Поэзия первых лет революции
Шрифт:
Но это очевидное сходство носило чисто внешний, поверхностный характер, поскольку в творчестве имажинистов отсутствовала та нравственная и эстетическая мотивировка, которая позволила Маяковскому поставить свою личность в центр мироздания, взвалив на нее ответственность за судьбы человечества и превратив это огромное страдающее «я» в тему вселенской трагедии. Полная безответственность, аморальность, мелочный эгоцентризм - вот что было свойственно имажинистам, усвоившим лишь позу раннего Маяковского и обратившим ее в холодную литературную игру на тему: «Как можно глубже всадить в ладонь читательского восприятия занозу образа»235. В их поэзии «желтая кофта», эпатаж, нарочитая грубость, эксцентризм получили иную идейную направленность - не в адрес сытой, «добропорядочной» буржуазной толпы, а в пику новому порядку, революционной государственности. В то время как передовая советская поэзия развивалась под знаком общественного «дела», долга, классовой сознательности, самодисциплины,
Мы последние в нашей касте
И жить нам не долгий срок.
Мы коробейники счастья,
Кустари задушевных строк!
Скоро вытекут на смену оравы
Не знающих сгустков в крови,
Машинисты железной славы
И ремесленники любви.
И в жизни оставят место
Свободным от машин и основ:
Семь минут для ласки невесты,
Три секунды в день для стихов...
Торопитесь, же, девушки, женщины,
Влюбляйтесь в певцов чудес.

━━━━━━━━━━━━━━━━━━━━━━━━━━━━━━

ЗАДАЧИ ДЛЯ РЕШЕНИЯ:
(1) Повторите дословно часть отрывка о поэзии первых лет революции, начиная со слов «Скоро вытекут на» и заканчивая словами «день для стихов...».
(2) Почему, согласно отрывку о поэзии первых лет революции, сходство имажинистов с Маяковским носило лишь внешний характер? Ответьте в одном–трёх предложениях.

━━━━━━━━━━━━━━━━━━━━━━━━━━━━━━

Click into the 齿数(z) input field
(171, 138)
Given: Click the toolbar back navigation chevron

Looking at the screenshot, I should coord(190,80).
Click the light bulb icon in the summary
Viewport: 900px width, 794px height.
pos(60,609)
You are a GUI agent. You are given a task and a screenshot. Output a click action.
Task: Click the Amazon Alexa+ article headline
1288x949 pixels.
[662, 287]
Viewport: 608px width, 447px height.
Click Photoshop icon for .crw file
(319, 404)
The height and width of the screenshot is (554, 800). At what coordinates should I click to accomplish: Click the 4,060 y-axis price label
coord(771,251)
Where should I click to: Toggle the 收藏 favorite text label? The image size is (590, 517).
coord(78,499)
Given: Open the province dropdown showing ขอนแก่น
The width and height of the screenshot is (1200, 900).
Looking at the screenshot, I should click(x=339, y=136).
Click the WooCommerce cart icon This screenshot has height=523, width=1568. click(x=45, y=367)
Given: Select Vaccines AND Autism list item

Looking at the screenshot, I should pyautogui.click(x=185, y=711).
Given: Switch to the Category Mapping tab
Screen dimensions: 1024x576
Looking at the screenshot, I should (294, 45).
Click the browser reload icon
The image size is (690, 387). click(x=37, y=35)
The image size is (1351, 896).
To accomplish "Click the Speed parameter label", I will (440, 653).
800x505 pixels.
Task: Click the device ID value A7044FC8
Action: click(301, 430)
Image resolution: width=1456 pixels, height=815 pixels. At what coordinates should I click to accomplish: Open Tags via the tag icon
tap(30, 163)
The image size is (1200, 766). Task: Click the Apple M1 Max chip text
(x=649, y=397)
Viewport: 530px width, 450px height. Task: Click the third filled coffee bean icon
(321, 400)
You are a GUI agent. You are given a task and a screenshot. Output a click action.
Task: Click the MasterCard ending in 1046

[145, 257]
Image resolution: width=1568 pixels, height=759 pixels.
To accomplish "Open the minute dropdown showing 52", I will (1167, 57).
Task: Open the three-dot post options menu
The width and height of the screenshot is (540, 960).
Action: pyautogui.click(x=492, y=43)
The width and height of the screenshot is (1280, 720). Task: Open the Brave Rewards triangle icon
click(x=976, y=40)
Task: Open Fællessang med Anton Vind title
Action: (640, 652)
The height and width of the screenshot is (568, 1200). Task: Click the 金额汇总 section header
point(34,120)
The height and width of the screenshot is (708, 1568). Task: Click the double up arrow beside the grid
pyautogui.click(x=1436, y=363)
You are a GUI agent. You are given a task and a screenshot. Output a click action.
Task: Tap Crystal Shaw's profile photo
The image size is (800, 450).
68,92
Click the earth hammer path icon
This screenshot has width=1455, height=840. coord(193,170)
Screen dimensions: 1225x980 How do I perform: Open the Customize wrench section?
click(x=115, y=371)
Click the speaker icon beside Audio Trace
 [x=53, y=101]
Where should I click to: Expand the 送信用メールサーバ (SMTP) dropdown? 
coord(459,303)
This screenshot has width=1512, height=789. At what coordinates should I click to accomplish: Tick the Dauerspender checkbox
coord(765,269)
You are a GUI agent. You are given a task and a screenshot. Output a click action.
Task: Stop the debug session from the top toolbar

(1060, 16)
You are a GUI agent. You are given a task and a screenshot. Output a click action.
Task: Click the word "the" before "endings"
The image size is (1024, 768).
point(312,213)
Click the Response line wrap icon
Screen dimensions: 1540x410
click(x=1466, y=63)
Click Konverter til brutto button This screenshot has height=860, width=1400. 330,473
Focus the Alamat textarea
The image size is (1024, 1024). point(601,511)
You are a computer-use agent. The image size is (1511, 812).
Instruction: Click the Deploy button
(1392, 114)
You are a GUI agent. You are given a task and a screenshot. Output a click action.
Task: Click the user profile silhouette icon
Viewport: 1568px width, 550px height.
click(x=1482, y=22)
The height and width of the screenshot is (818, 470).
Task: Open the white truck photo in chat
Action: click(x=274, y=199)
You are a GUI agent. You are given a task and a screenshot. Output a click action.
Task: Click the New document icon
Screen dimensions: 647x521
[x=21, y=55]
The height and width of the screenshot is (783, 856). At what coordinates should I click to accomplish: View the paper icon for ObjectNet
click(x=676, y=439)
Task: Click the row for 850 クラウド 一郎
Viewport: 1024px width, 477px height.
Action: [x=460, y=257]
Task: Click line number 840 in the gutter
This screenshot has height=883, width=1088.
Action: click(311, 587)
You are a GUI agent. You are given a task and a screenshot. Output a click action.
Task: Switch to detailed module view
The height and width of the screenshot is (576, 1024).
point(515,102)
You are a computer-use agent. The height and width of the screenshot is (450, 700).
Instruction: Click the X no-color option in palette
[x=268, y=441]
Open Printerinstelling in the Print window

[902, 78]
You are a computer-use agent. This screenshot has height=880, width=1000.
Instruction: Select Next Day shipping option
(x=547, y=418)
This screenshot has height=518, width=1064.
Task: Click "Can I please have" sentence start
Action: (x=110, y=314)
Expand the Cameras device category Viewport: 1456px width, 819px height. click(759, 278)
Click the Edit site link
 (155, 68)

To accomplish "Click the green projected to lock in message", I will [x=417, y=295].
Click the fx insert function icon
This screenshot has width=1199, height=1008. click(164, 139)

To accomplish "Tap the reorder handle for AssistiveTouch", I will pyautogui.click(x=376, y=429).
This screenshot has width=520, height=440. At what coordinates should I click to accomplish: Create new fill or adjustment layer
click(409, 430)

━━━━━━━━━━━━━━━━━━━━━━━━━━━━━━

ОТВЕТЫ ПО ПОРЯДКУ:
(1)
Скоро вытекут на смену оравы
Не знающих сгустков в крови,
Машинисты железной славы
И ремесленники любви.
И в жизни оставят место
Свободным от машин и основ:
Семь минут для ласки невесты,
Три секунды в день для стихов...

(2) Сходство было чисто внешним, поскольку в творчестве имажинистов отсутствовала нравственная и эстетическая мотивировка. Именно она позволила Маяковскому поставить свою личность в центр мироздания, взвалить на неё ответственность за судьбы человечества и превратить своё страдающее «я» в тему вселенской трагедии. Имажинисты же усвоили лишь позу раннего Маяковского и обратили её в холодную литературную игру.